On se dit que la crise actuelle de la RAM est une donnée de plus. Le marché de la mémoire vive est sévèrement perturbé par la demande liée à l'intelligence artificielle, au point que les fabricants de matériel doivent composer avec une envolée des coûts et des disponibilités plus compliquées. Valve a déjà subi les conséquences de cette situation sur ses produits matériels que l'on parle du Steam Deck, de la Steam Machine ou, tout récemment, du Steam Frame. Pour autant, en ce qui concerne le Steam Deck 2, la réponse de Valve est simple : « pas vraiment ». La pénurie n'aurait pas modifié fondamentalement la manière dont l'entreprise envisage son futur appareil.
La vraie difficulté, c'est de trouver la bonne puce
Ce serait toutefois une erreur de croire que Valve dispose déjà d'un Steam Deck 2 parfaitement défini dans un tiroir et qu'il ne reste qu'à attendre que les prix de la DDR5 redescendent. Le problème est ailleurs.
Valve doit d'abord trouver le silicium capable de respecter son cahier des charges, puis construire la machine autour de celui-ci. Une méthode assez éloignée de celle des fabricants qui renouvellent leurs produits selon un calendrier plus ou moins immuable. Les progrès des processeurs mobiles sont évidemment prometteurs. Certaines puces récentes commencent à montrer ce que pourrait être le fameux saut générationnel attendu par Valve.
Elles restent cependant trop coûteuses, trop gourmandes ou tout simplement mal adaptées aux contraintes d'une machine portable. L'équation est délicate : il faut davantage de puissance CPU et GPU, une consommation maîtrisée, une dissipation thermique raisonnable et une batterie capable de tenir sur la durée. Ajouter des téraflops, certaines puces le font déjà, mais les ajouter sans vider la batterie en moins de deux heures l'est beaucoup moins.
En écoutant Valve et en essayant de lire entre les lignes, on pourrait presque se dire que la crise de la mémoire est un problème secondaire par rapport à cette quête du composant idéal. Si Valve trouve enfin l'APU qui lui semble capable de justifier un Steam Deck 2, il faudra alors vérifier l'impact de la mémoire vive dans le prix de cette future machine. Il ne faut pas oublier que toutes les estimations parlent d'un effondrement des ventes du Steam Deck premier du nom depuis son augmentation de prix.

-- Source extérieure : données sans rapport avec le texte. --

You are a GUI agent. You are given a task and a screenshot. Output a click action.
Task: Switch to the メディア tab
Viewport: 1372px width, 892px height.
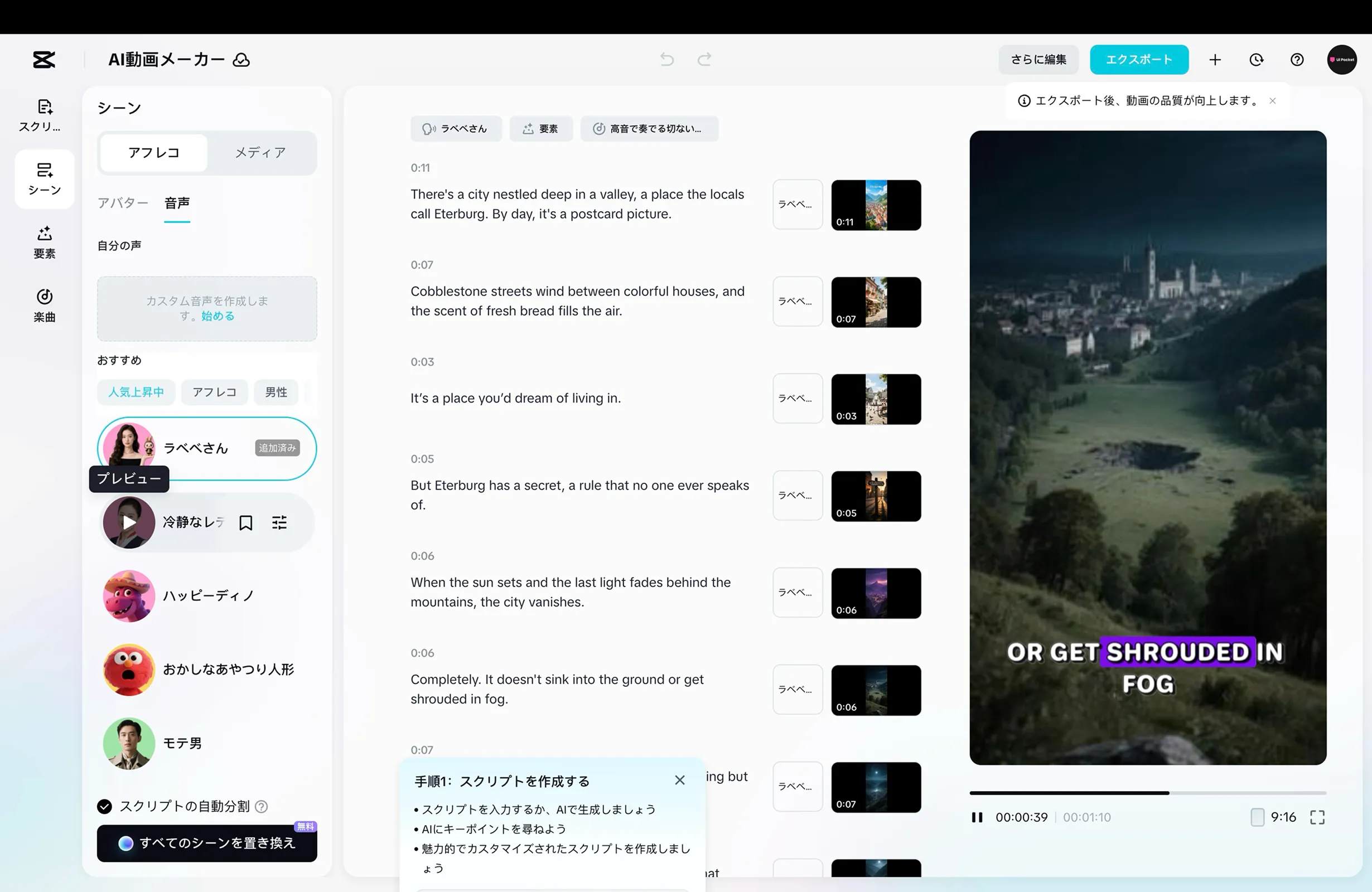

Mieux que quiconque, Valve connaît très exactement ces chiffres de vente et l'impact de la RAM. La société a été contrainte de revoir ses ambitions tarifaires à la hausse et on ne peut pas imaginer qu'elle se satisfasse d'un Steam Deck à près de 800 euros ou d'une Steam Machine au-dessus du seuil fatidique des 1 000 euros. De fait, plus que jamais, si le Steam Deck 2 finira bien par arriver, on peut se dire qu'il est encore loin de nous. Valve n'a aucune raison de se précipiter et le marché actuel ne se prête guère à une telle sortie.